Il s'occupe encore des Français ou il s’occupe plus des affaires internationales en ce moment ?
S'occuper des affaires internationales, c'est s’occuper des Français.
Si l’on ne comprend pas que le sort de la France se joue en Europe par exemple et dans les contacts entre la chancelière allemande et le Président de la République, mais je parle assez souvent avec le Président de la République sans jamais révéler quoi que ce soit de ce que nous nous disons, je puis vous assurer que son souci constant est la situation du pays et notamment, dans le pays, la situation de tous ceux qui se sentent coupés des pseudo-prétendues élites.
La question pour lui, mais j’en atteste et on vient de le voir dans ce grand discours sur le séparatisme, c'est la base, c'est la France que l'on prétend être la France d’en bas et cette France d’en bas…
On va devoir terminer. Une dernière question : est-ce qu’il y aura un arbre de Noël à Pau ou est-ce que vous trouvez que certains écolos ont tendance à dériver ?
Il y a un arbre de Noël chaque année dans la mairie.
Cela ne vous dérange pas d’avoir des arbres morts ?
Une chose toute simple. Que je sache, les écologistes aiment les constructions en bois.

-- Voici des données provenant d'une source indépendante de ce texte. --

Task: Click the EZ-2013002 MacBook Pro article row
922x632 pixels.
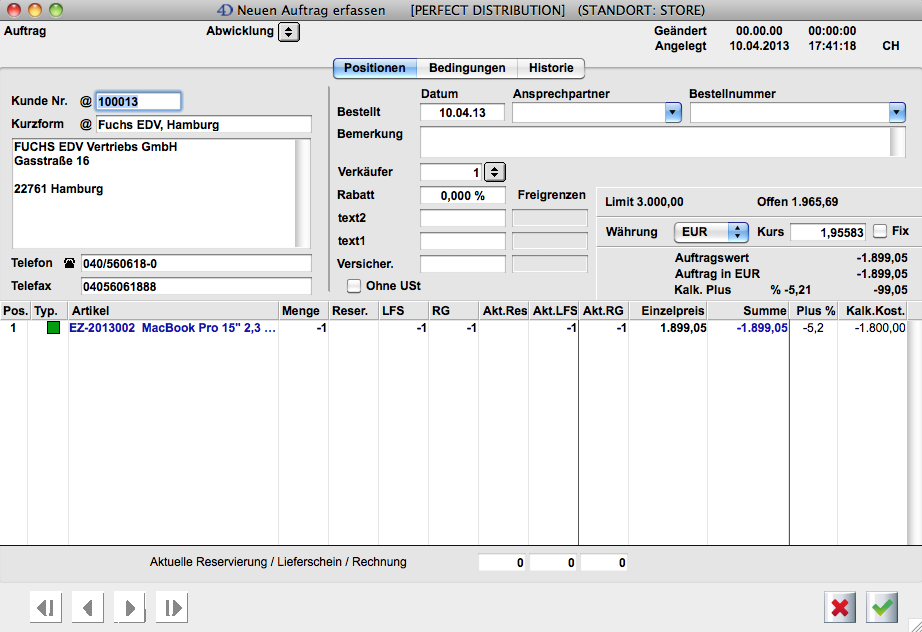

Qu'est-ce le bois avec lequel on construit les planches et les poutres ? Ce sont les arbres, c'est le puits à carbone le plus efficace que l'on puisse trouver et l'arbre de noël, en plus, c'est de la lumière dans les yeux et je suis très content que ce symbole païen, car c’était un symbole païen, soit devenu le symbole de Noël.